[Dataset]
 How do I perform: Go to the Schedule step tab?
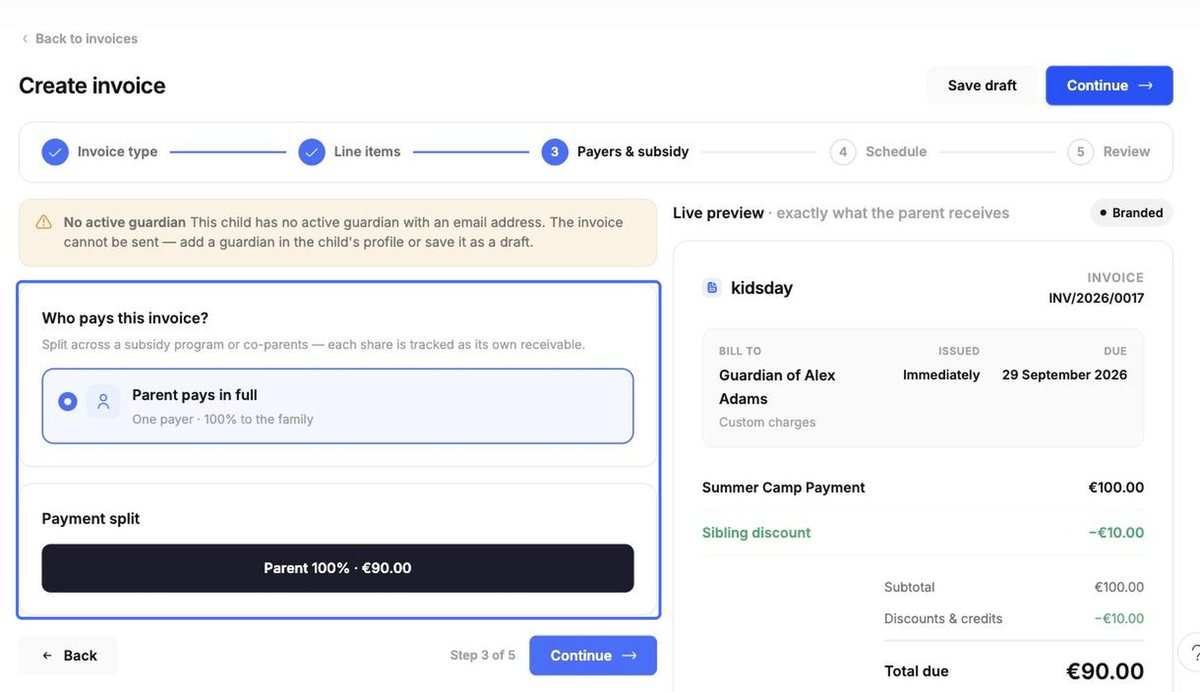click(878, 152)

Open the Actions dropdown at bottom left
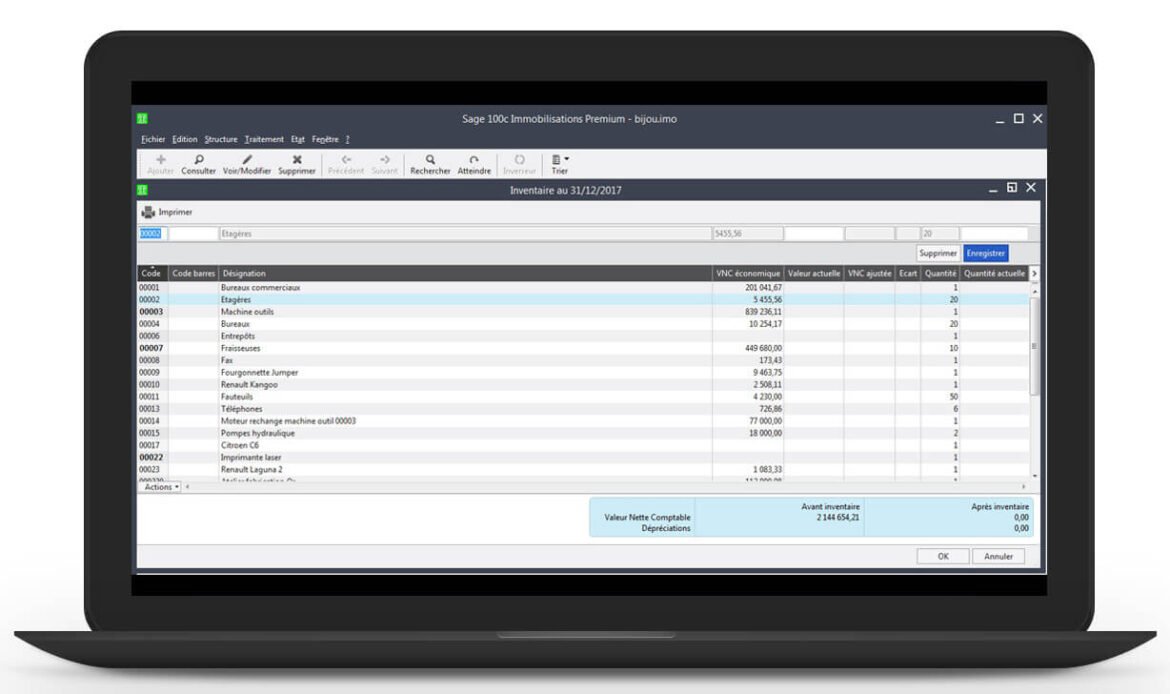click(160, 485)
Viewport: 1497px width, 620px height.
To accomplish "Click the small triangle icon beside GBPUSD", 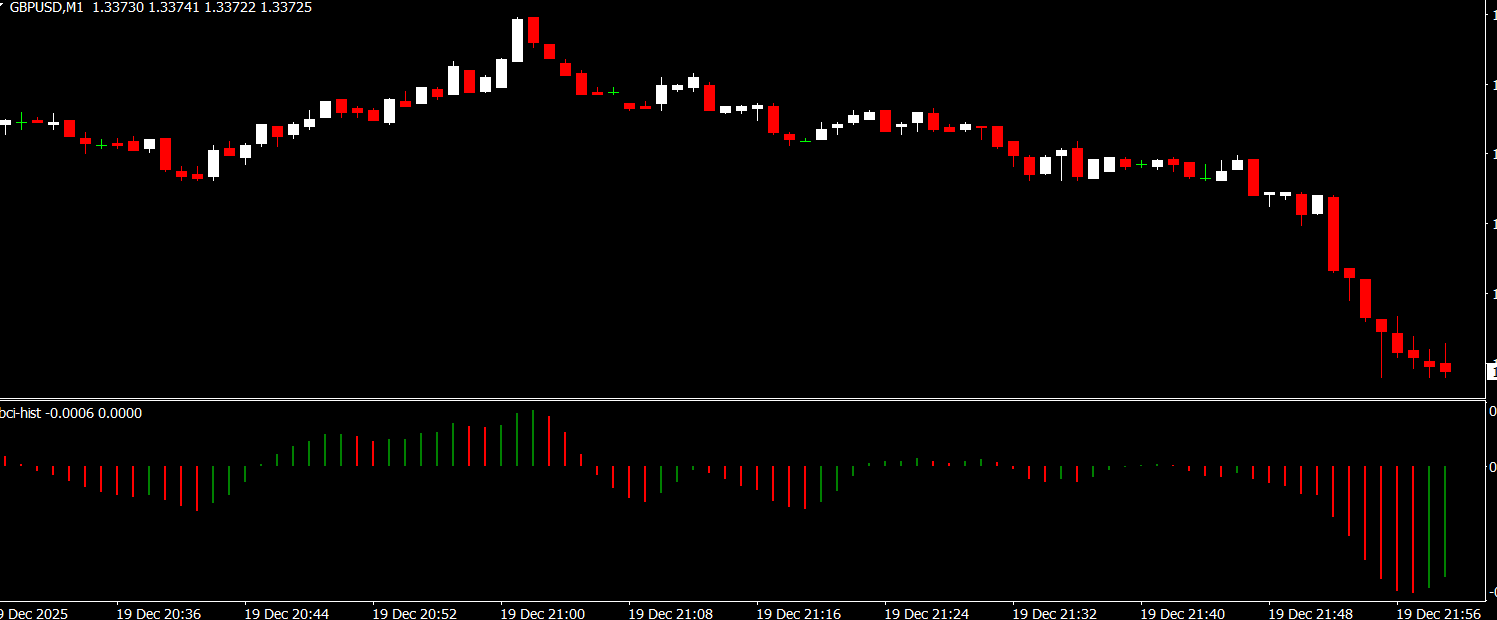I will coord(2,6).
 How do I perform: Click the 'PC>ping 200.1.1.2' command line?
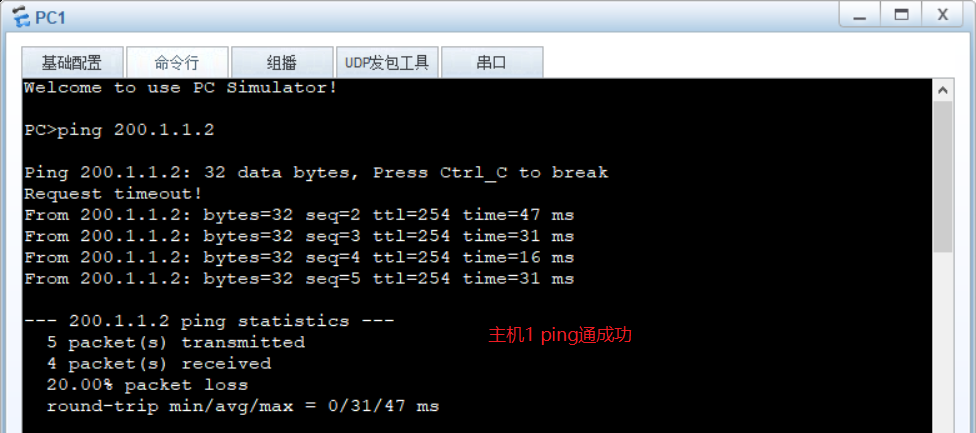[119, 130]
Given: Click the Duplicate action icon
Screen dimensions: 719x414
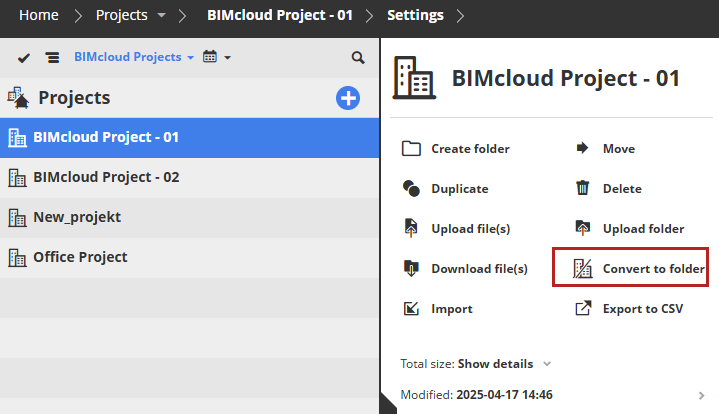Looking at the screenshot, I should coord(411,189).
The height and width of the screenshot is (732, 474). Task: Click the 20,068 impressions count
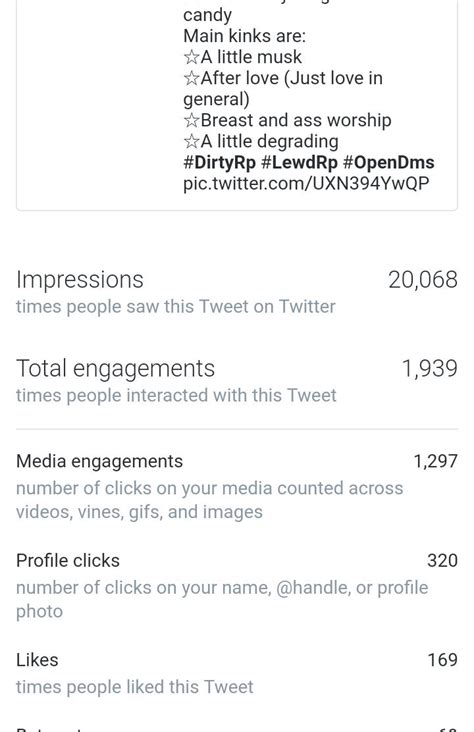coord(423,280)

[Instructions to follow]
The copy must start at the line containing "How do I perform: Click" and end at the last line of the records, matching each line exactly and holding no pictures.

[Solution for this exercise]
 How do I perform: Click the 'PC>ping 200.1.1.2' command line?
[119, 130]
Given: Click the Duplicate action icon
Screen dimensions: 719x414
Looking at the screenshot, I should coord(411,189).
The height and width of the screenshot is (732, 474). Task: Click the 20,068 impressions count
coord(423,280)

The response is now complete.